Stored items
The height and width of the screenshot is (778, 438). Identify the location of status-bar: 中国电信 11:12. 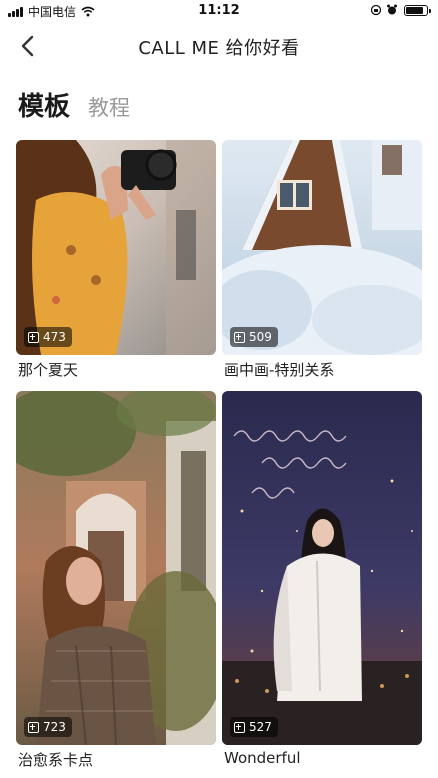
(219, 11).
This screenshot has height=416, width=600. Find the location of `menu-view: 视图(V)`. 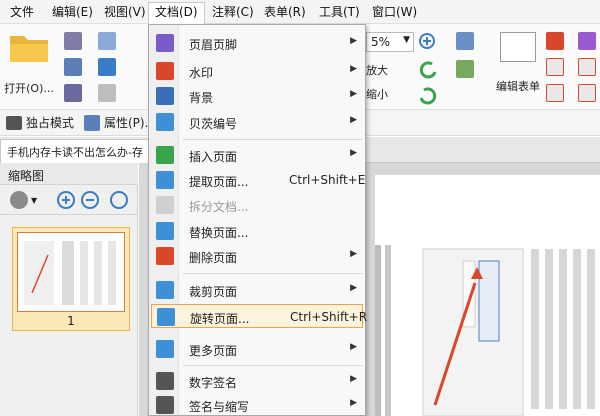

menu-view: 视图(V) is located at coordinates (125, 12).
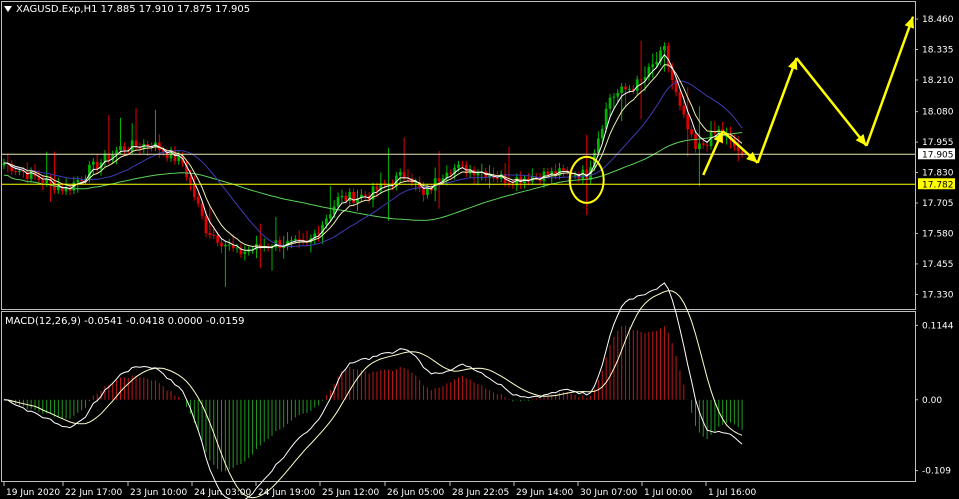 This screenshot has width=959, height=499. I want to click on current-price-box-label: 17.905, so click(938, 155).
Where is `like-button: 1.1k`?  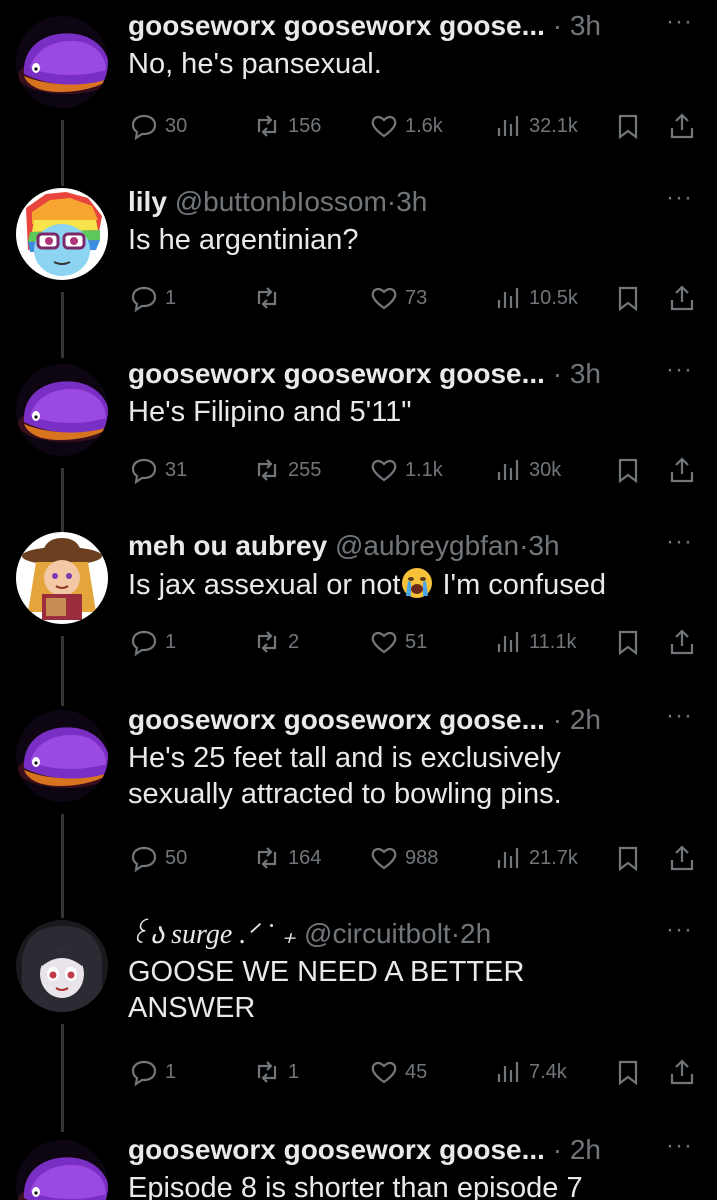 like-button: 1.1k is located at coordinates (406, 470).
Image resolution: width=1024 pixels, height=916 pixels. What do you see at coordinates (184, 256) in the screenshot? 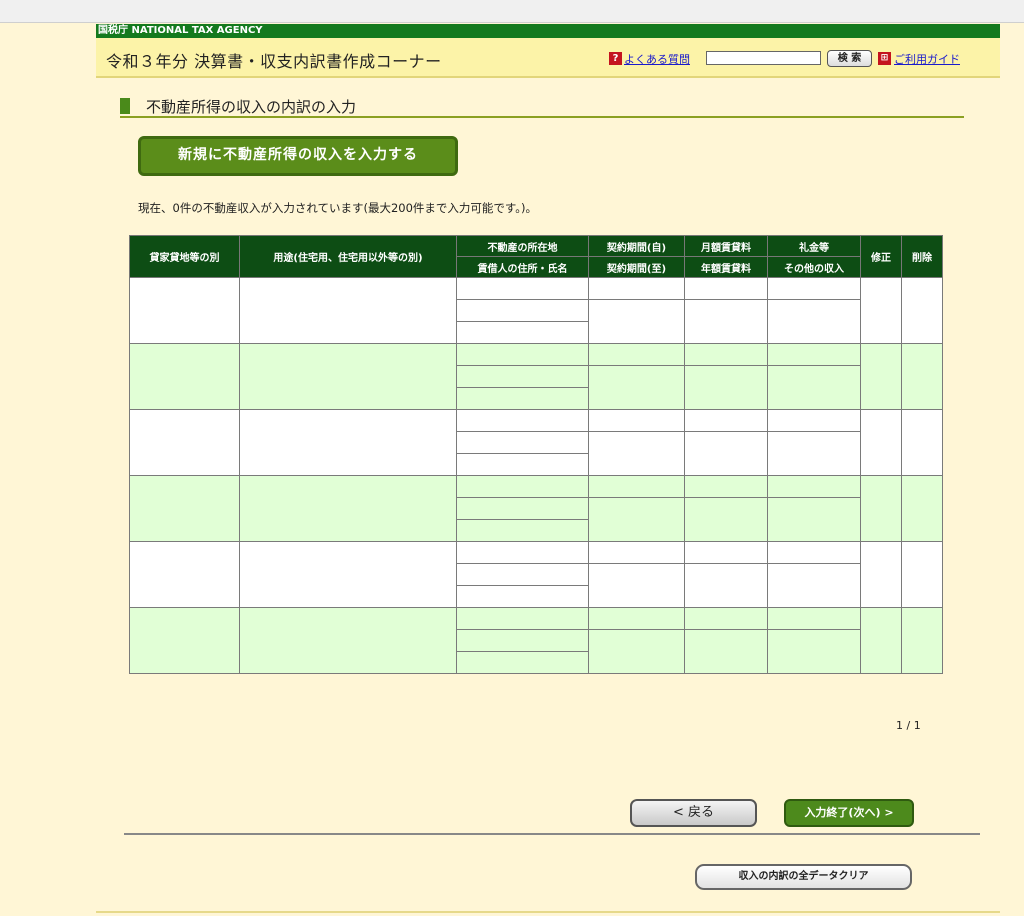
I see `header-lender-type: 貸家貸地等の別` at bounding box center [184, 256].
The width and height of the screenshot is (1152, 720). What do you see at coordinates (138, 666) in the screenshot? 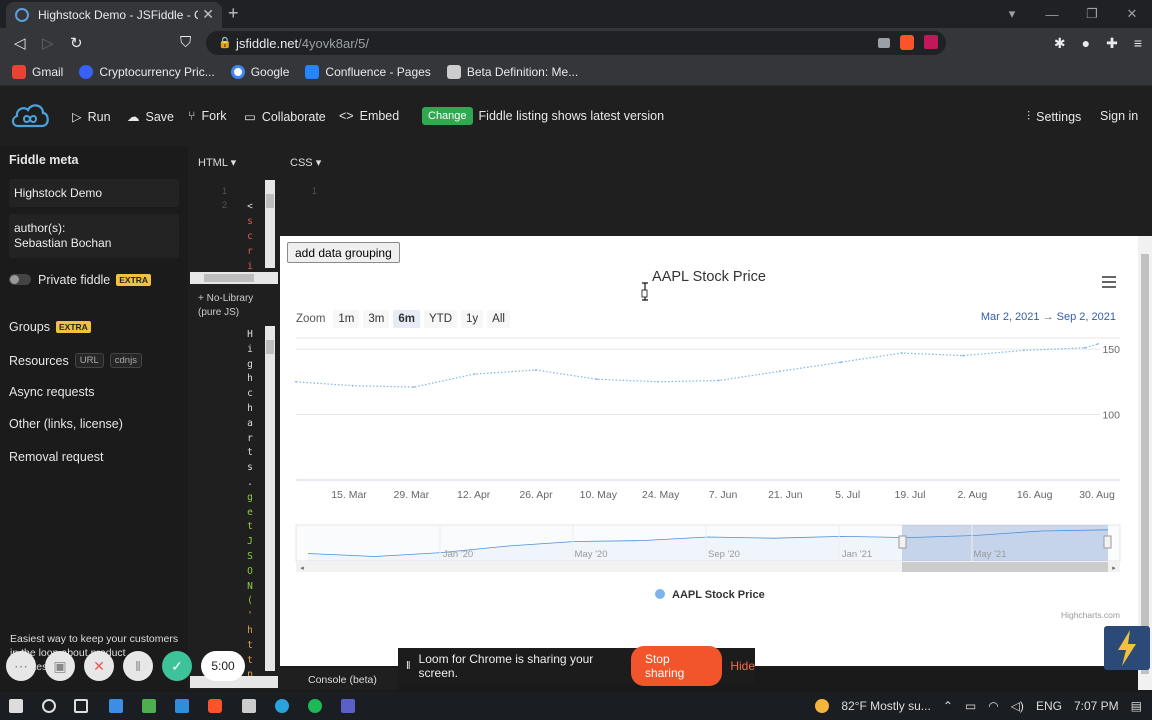
I see `pause-recording-icon: ‖` at bounding box center [138, 666].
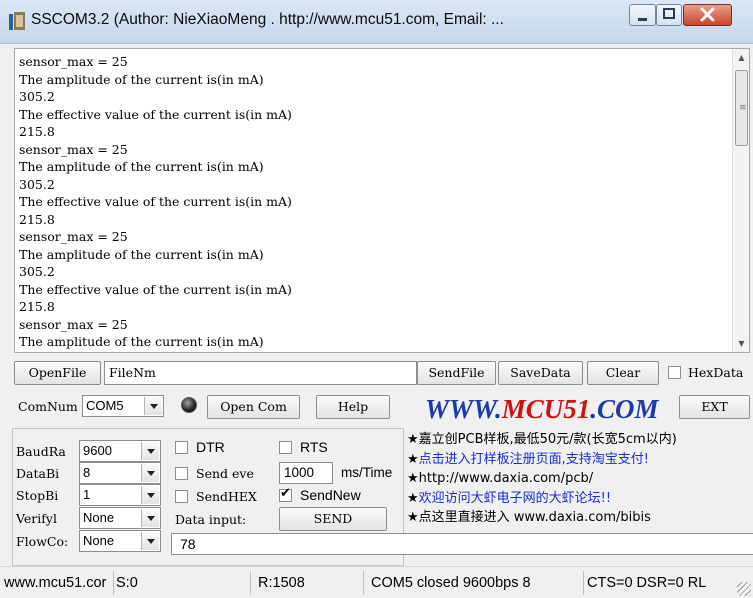  What do you see at coordinates (99, 518) in the screenshot?
I see `verify-value: None` at bounding box center [99, 518].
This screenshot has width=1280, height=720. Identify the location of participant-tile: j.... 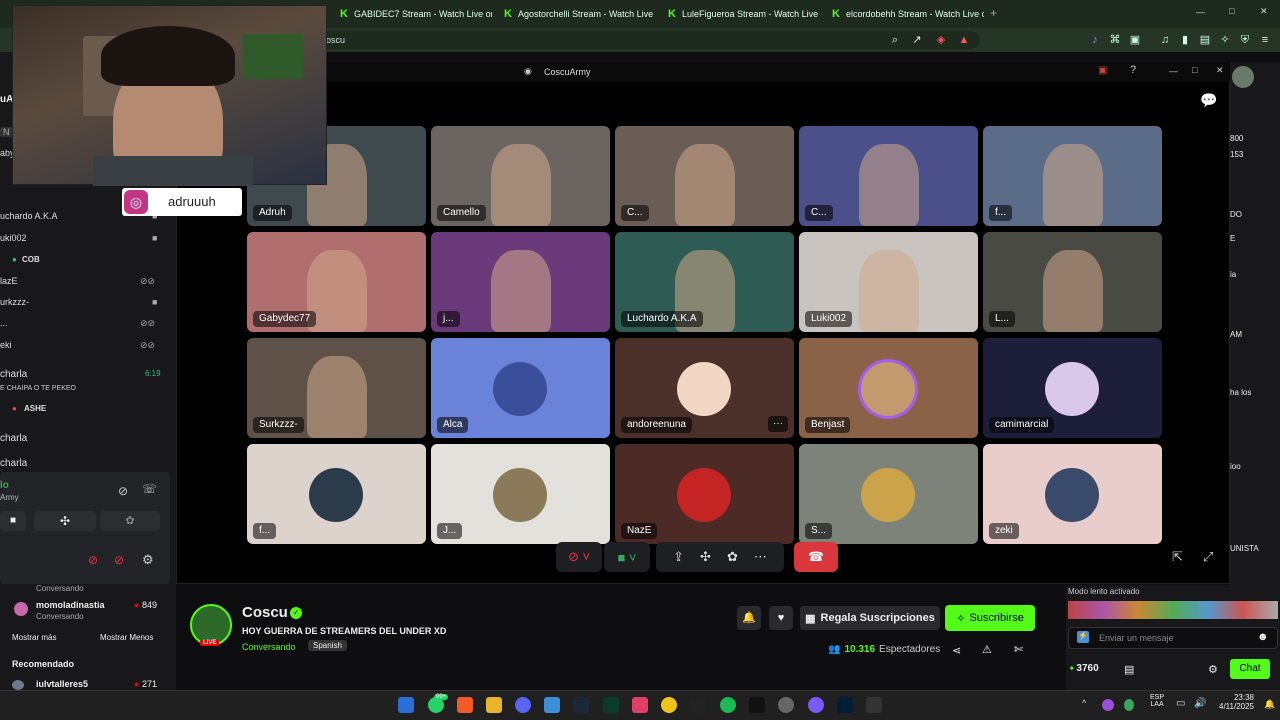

**Exercise prompt**
Turn the entries above into a numbered list, starting at the line that contains "The width and" and ending after the line that contains "center [99, 518].". Drop any blank lines and leave the pictures out.

**Answer space**
1. The width and height of the screenshot is (1152, 720). What do you see at coordinates (138, 666) in the screenshot? 
2. I see `pause-recording-icon: ‖` at bounding box center [138, 666].
3.   What do you see at coordinates (99, 518) in the screenshot?
4. I see `verify-value: None` at bounding box center [99, 518].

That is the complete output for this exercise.